DOCUMENT EXCERPT ::
"""

[Info-vax] Distributed Applications, Hashgraph, Automation

Sun Feb 18 15:29:06 EST 2018

On 2018-02-18 19:36:04 +0000, Jim Johnson said:

> On Sunday, February 18, 2018 at 11:09:27 AM UTC-8, Stephen Hoffman wrote:
>> On 2018-02-18 17:59:21 +0000, Jim Johnson said:
>> 
>>> Briefly, what I've seen about the cloud has many aspects, only a few 
>>> align with outsourcing.  Not sure how much to go into that.
>>> 
>>> I was following the discussion on shared-everything vs. shared-nothing 
>>> structures.  I've used both.  The RMS cache management was pretty 
>>> expensive to run when I last looked at it.  It was especially bad for 
>>> high write, high collision rate files.  This drove a different approach 
>>> with the TP server in DECdtm.  It is structurally a shared nothing 
>>> service on top of a shared everything access substrate.  It uses an 
>>> unconventional leader election, in that the 'home' system always is the 
>>> leader if it is alive, and the other systems elect one of themselves as 
>>> the leader if it isn't.

"""

LISTED ENTRIES ::
"""

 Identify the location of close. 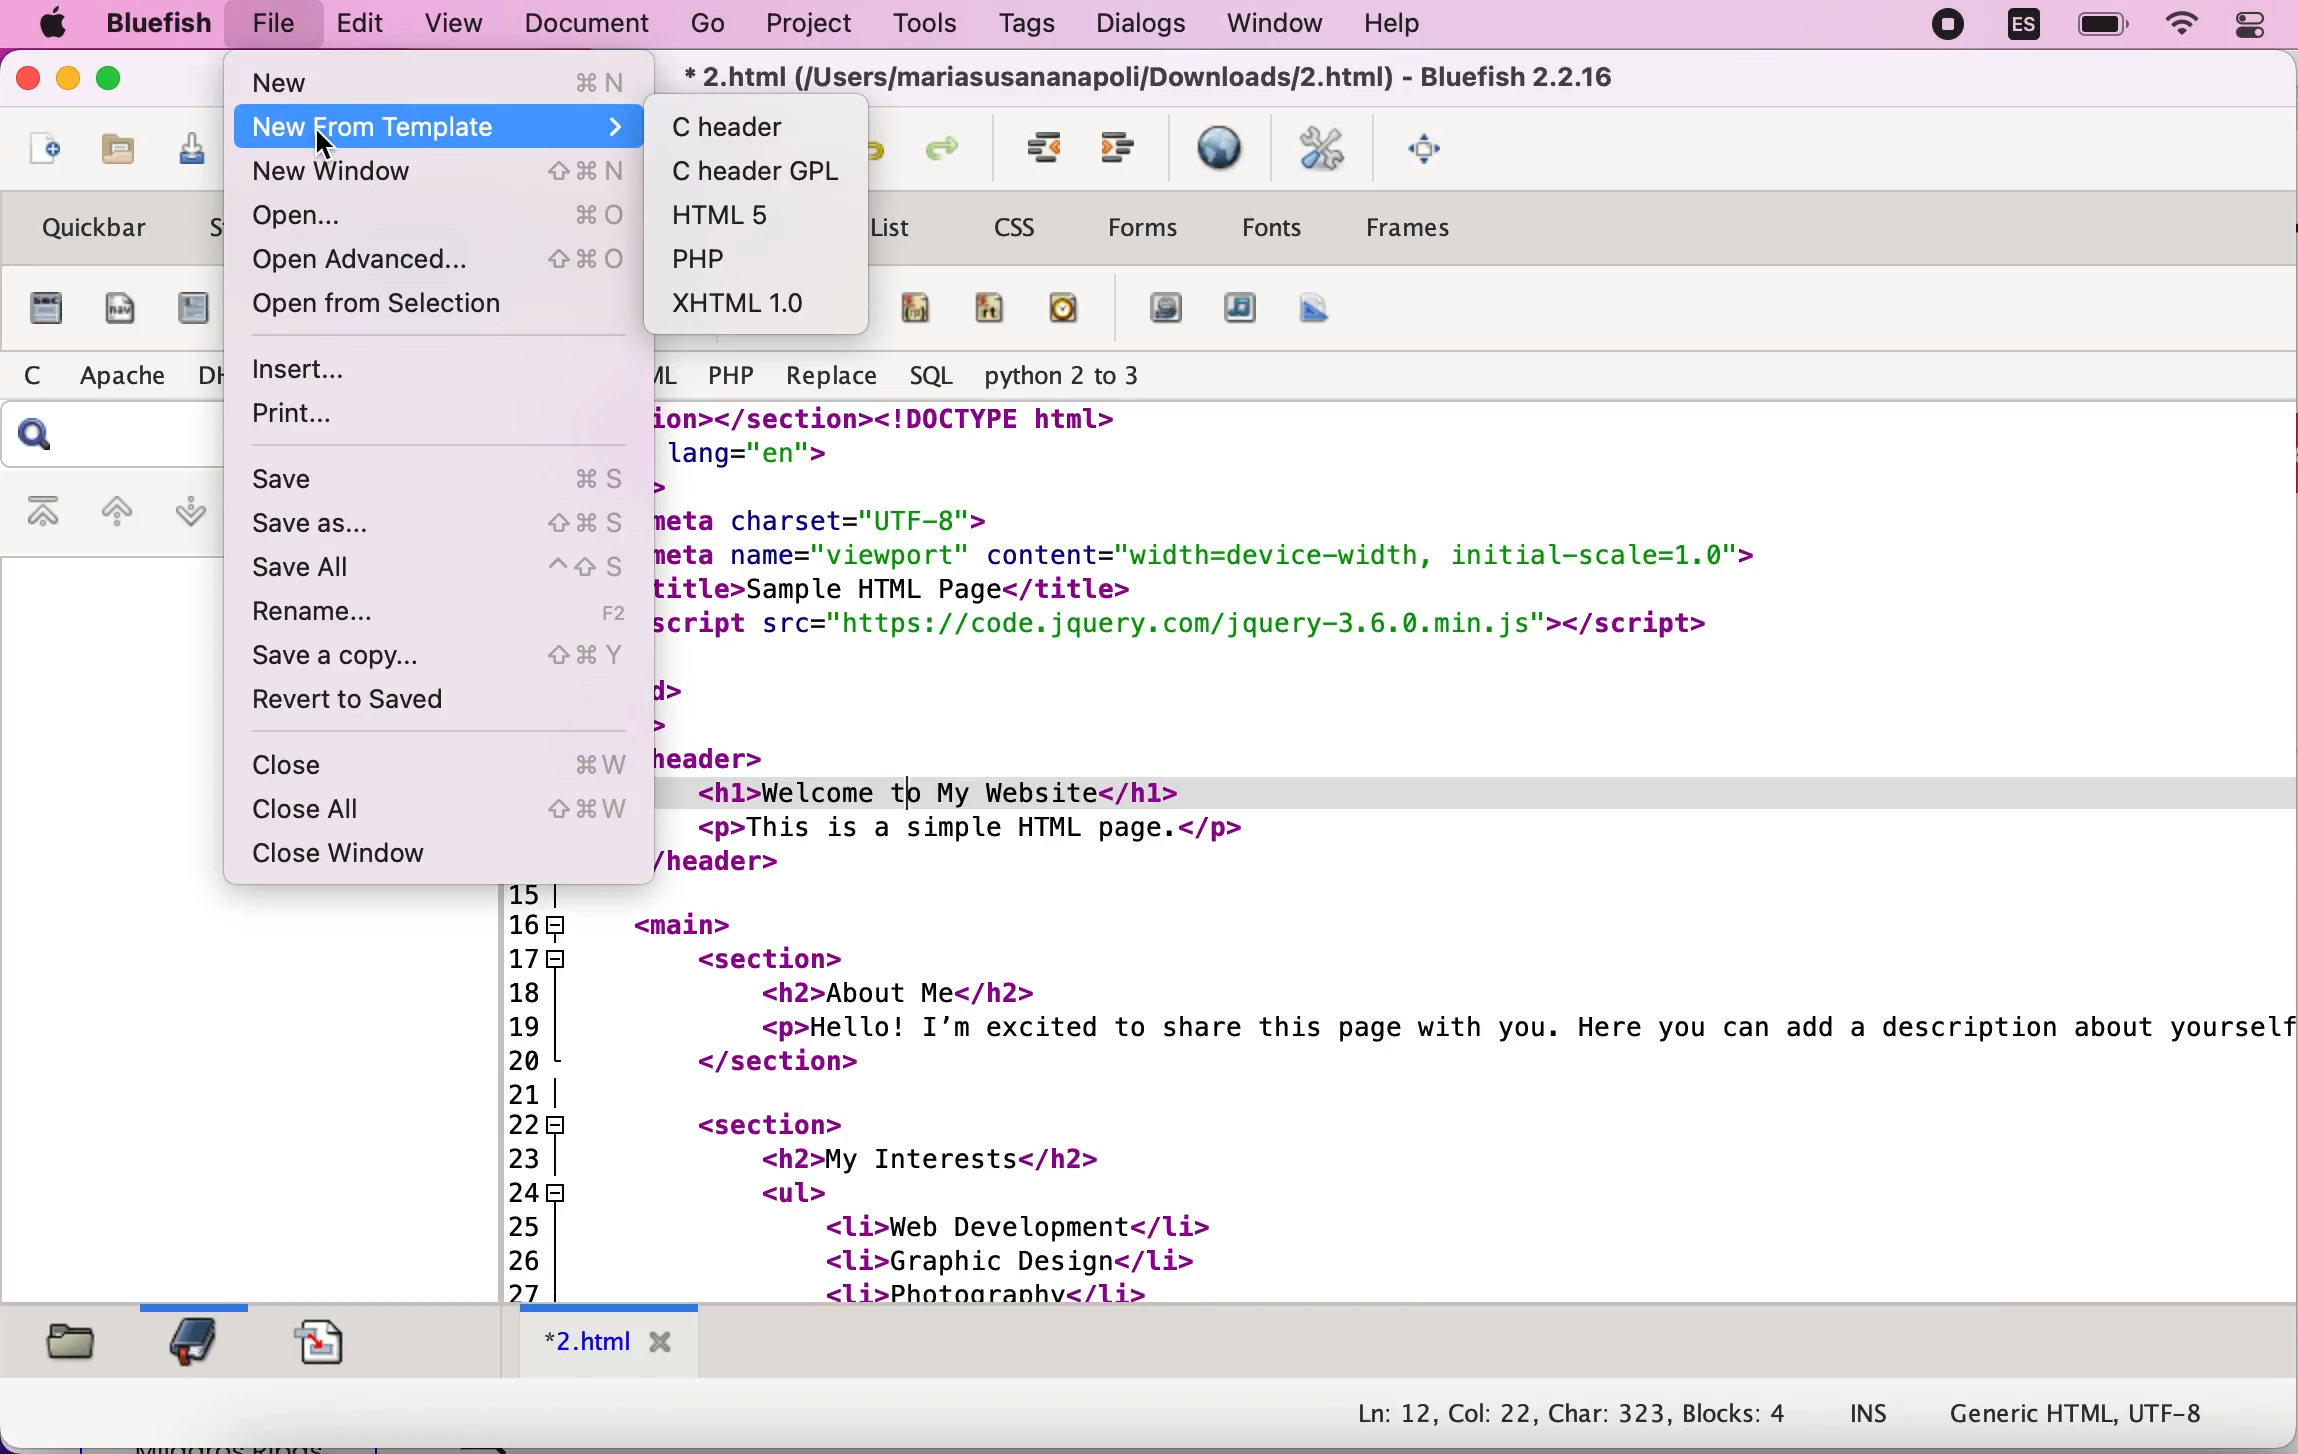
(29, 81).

"""
"""

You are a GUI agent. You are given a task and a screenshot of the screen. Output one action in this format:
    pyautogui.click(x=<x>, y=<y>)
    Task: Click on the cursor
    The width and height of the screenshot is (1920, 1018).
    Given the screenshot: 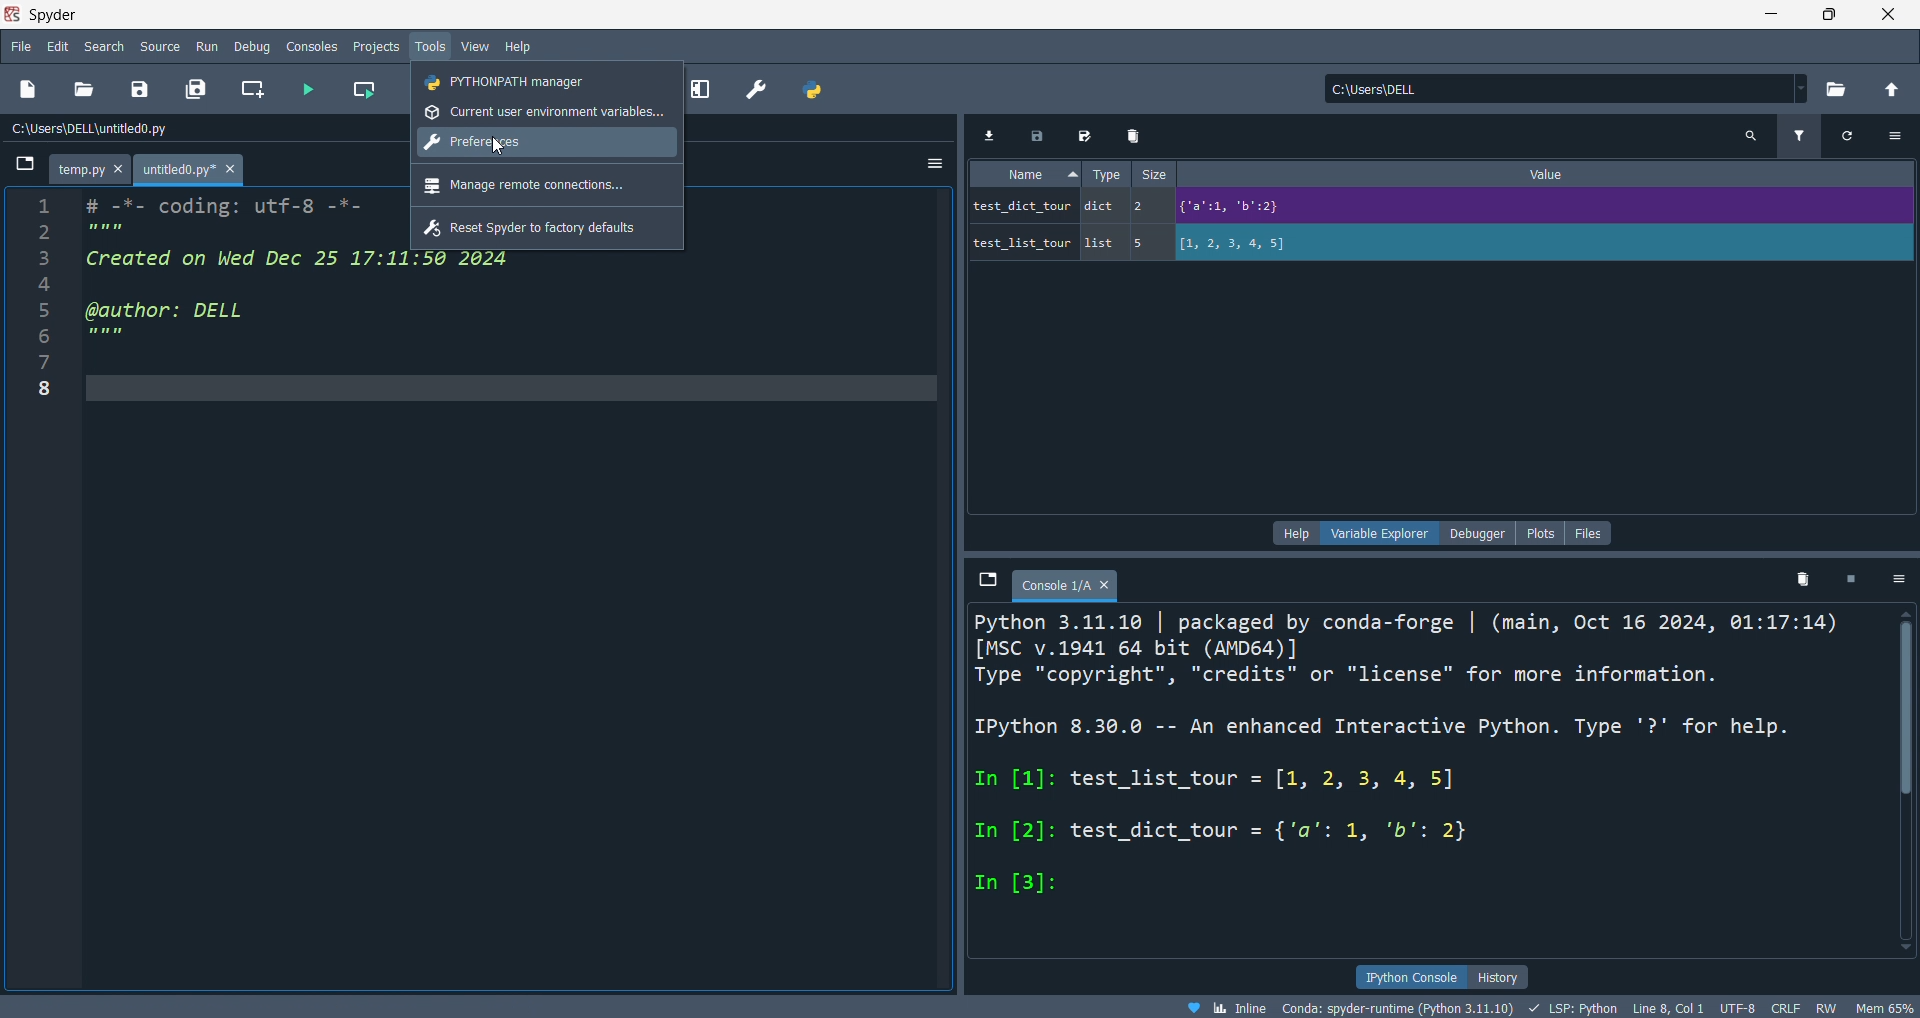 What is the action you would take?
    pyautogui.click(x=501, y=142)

"""
"""

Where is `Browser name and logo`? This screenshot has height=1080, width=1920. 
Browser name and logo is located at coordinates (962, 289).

"""

TASKS TO PERFORM ::
(A) In the forum thread on distributed applications, which system is always the leader in the DECdtm TP server's election when that system is alive?
(B) Pick up the forum thread on distributed applications after its last sentence and continue it.

OUTPUTS IN ORDER ::
(A) The 'home' system is always the leader when it is alive.

(B)
>>> 
>>> (This was done via a pattern of use with the DLM, and I agree with 
>>> Steve that either documenting the known patterns or encapsulating them 
>>> for easier consumption could be useful)
>>> 
>>> This produced much better write performance, and good recovery 
>>> availability times.
>> 
>> That experience is typical.  I've ended up splitting more than a few 
>> apps similarly.   Either at the volume level, or within the app.  While 
>> SSDs have helped substantially with I/O performance, the coordination 
>> involved with distributed shared writes ends up limited by how fast you 
>> can fling lock requests around.    The byte-addressable non-volatile 
>> storage that's coming on-line right now will only increase the 
>> coordination load and the likelihood that sharding will be considered 
>> or required, if you really want to use that memory at speed.
> Yup.  It wasn't just the cost of flinging the lock requests around.  
> The old RMS code, at least, propagated writes via the disk, rather than 
> forking the I/O and sending a copy memory-to-memory.  From what I 
> remember, we looked at doing that, but that was complex to get right 
> didn't happen while I involved.  Maybe it has happened since.

That implementation hasn't changed.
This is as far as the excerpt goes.